Around the globe, Gandhi is still revered. His "experiments with truth" inspired Albert Einstein and Leo Tolstoy. He influenced civil rights leaders in the American South. His mantle is worn by President Nelson Mandela of South Africa and Burmese opposition leader Aung San Suu Kyi.
Even in India no politician dares openly challenge the Mahatma, which means "great soul." His face appears on the 10-rupee note, the most common currency in India. Schoolchildren learn Rabindranath Tagore's famous lines that Gandhi "stopped at the thresholds of the huts of the thousands of the dispossessed ... When love came to the door of India, that door was opened wide ... At Gandhi's call India blossomed forth to new greatness."
Yet, say experts, Gandhi's ideas of "truth" and "soul force" seem woolly headed and irrational for a rising professional urban class. For many Hindu nationalists, support of a multiethnic India seems naive. For extremists who sympathize with Godse, Gandhi is not the answer, he is the problem.
"It is getting to the point where if Gandhi were denounced, I doubt that people would really be so shocked," says former Cabinet member Bhabani Sen Gupta of the Center for Studies in Global Change in New Delhi.
Gandhi would not have the "caste, muscle, mafia, and money power" to win even a local election today, says Chimanbhai Mehta, a Cabinet minister in the V.P. Singh government.
Message co-opted
Still, Gandhi's name is regularly used to support programs and policies he never would have approved, say observers. Last spring, Gandhi the nonviolent activist was used to justify India's test of nuclear weapons.
In recent years, Hindu nationalists have reshaped Gandhi's message of a moral and religious dimension to politics into a more narrowly pro-Hindu position, equating his famous Salt March (an act of civil disobedience to stop British taxes on salt) with an anti-Muslim procession to Ayodyha.
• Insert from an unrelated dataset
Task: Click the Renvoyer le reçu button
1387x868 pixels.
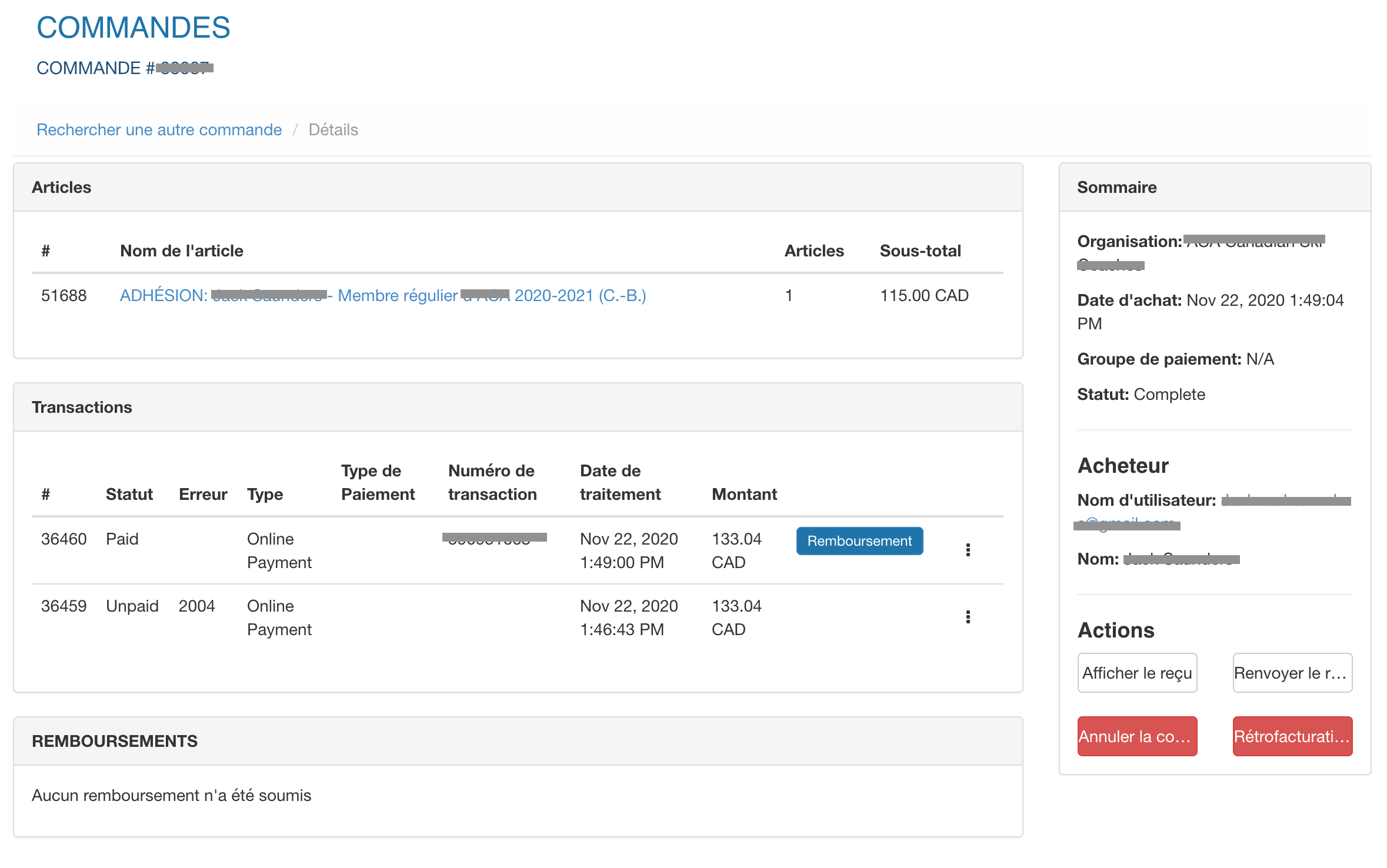Action: (x=1292, y=673)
Gandhi is described as a believer in "Hindutva," the ideology of Hindu values that the reigning Bharatiya Janata Party (BJP) would like to see replace the secular approach the Congress Party has long held to. Gandhi's persona is also being recut to reflect a more aggressive and "manly" figure.
The Godse play, written in the 1980s, is based on Godse's final speech at his trial. The speech, banned in India for many years, has Godse arguing that Gandhi was a demon for allowing India to be partitioned, resulting in the creation of Pakistan. The assassin justifies his act as a form of wadh - the killing of a demon.
Upholding Gandhi values
Yet Gandhi may have the last word. The most effective and organized parts of Indian society today, and the most thriving, are the nongovernmental organizations that have spread out across Indian villages.
Most are consciously patterned on Gandhian views. Volunteer and nonprofit groups that deal with water, birth control, human rights for women and the lower castes, peace groups, child care, wise land use, the environment, remedial education, agricultural training, and programs for work experience and colleagueship - all pick up Gandhian values and are proliferating through the countryside.
"While they are busy assassinating his image as father of the nation," says Dr. Nandy, "Gandhian ideals are what is keeping this country together."